===== THE DATA

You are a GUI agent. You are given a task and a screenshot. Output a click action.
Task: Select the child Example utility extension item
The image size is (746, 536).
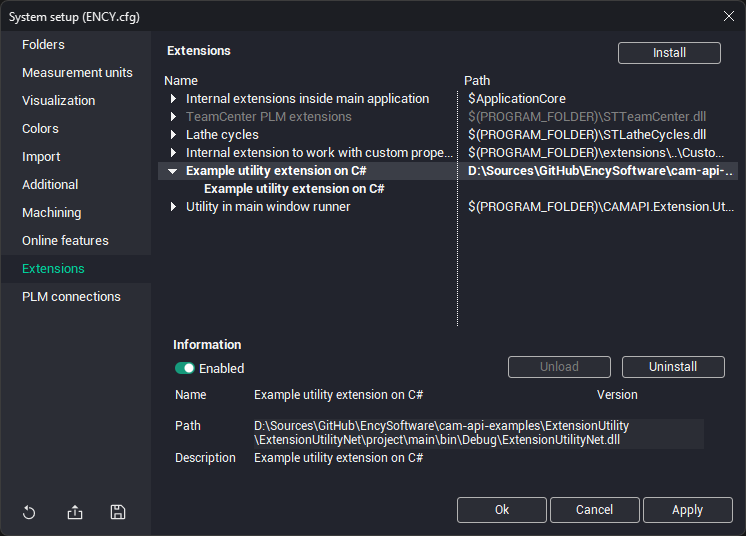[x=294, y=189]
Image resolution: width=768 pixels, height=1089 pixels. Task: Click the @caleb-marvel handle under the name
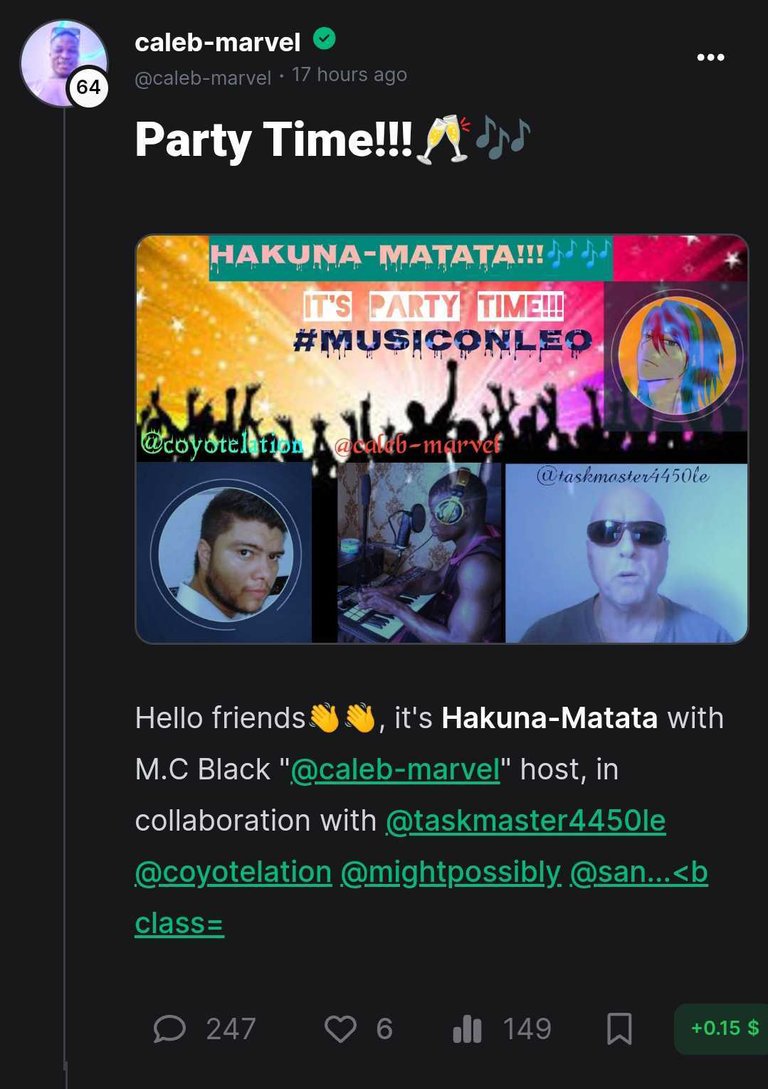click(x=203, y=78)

==========
===== THE DATA

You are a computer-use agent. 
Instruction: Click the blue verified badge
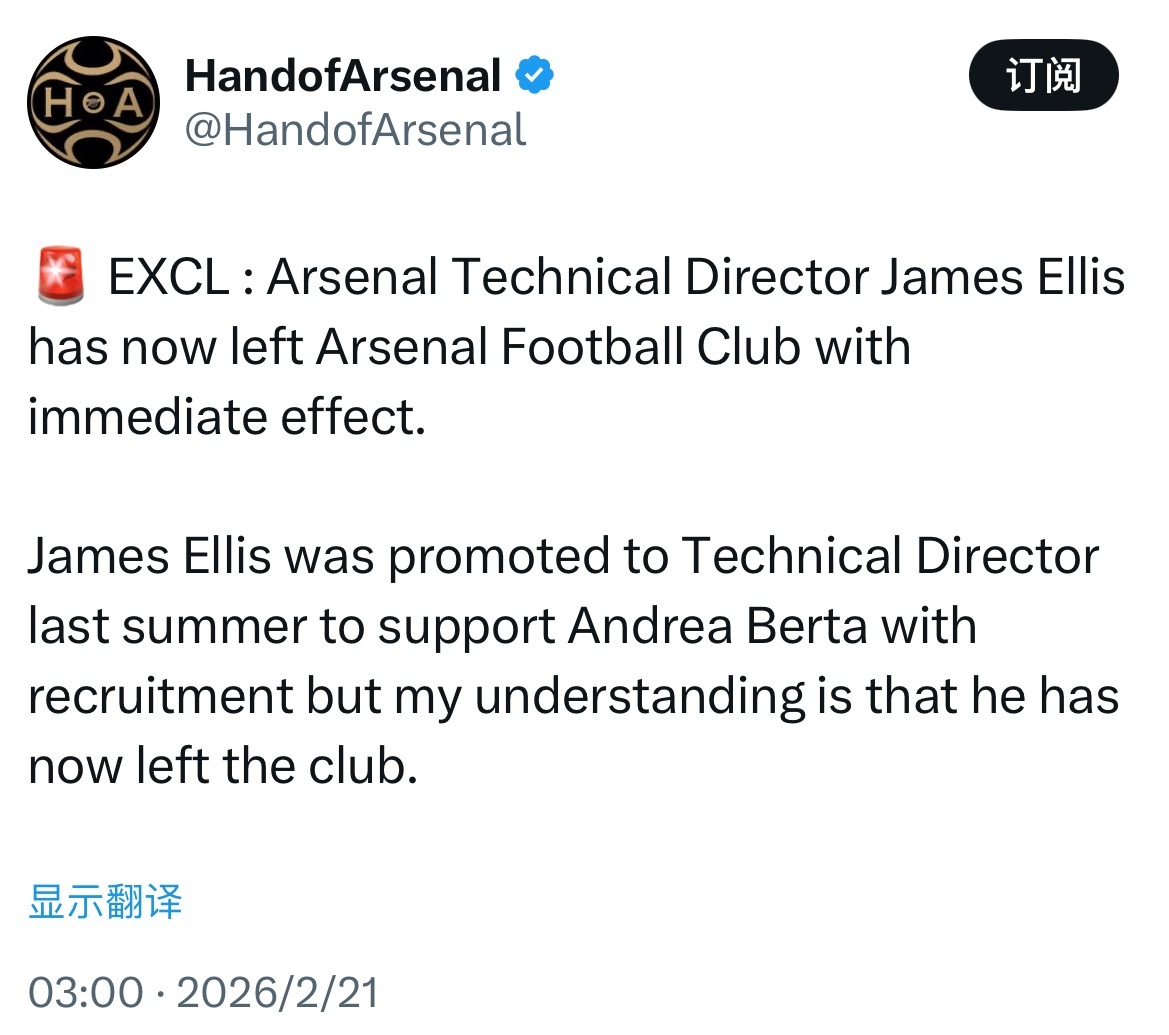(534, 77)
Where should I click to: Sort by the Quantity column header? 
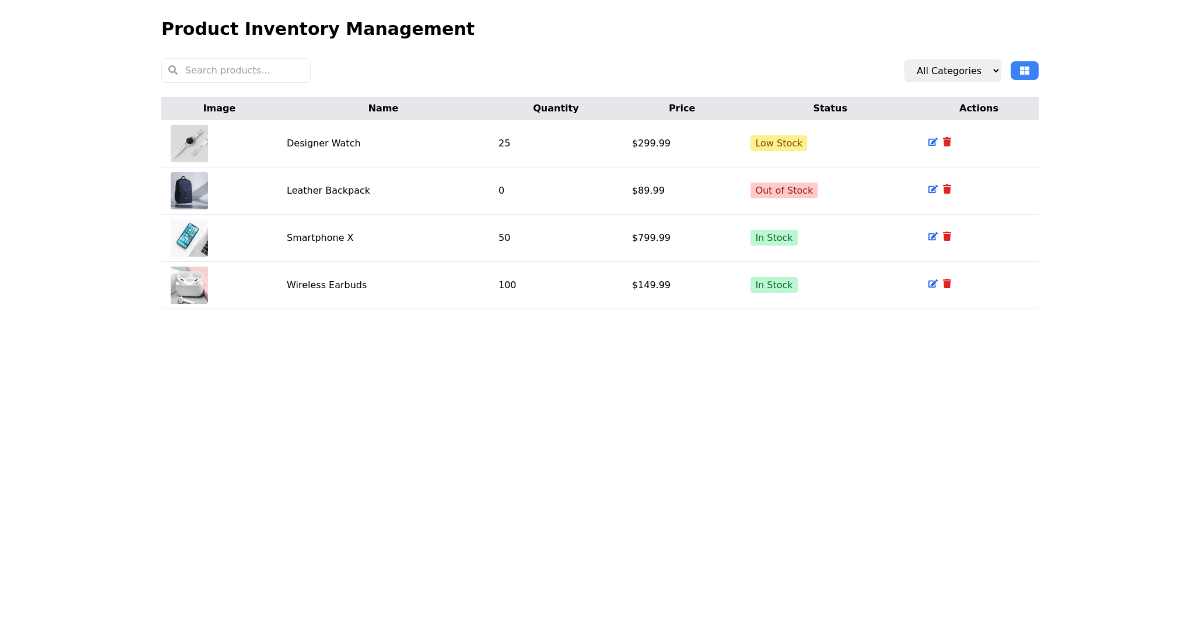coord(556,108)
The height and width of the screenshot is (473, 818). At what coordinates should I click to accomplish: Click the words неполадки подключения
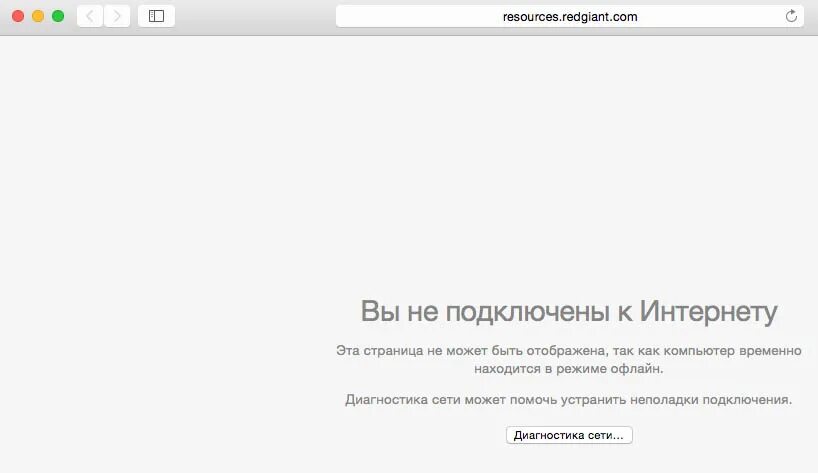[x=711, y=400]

==========

Say how many of the lines above include the string "agent", and give no other words.

#### TASK RESPONSE
2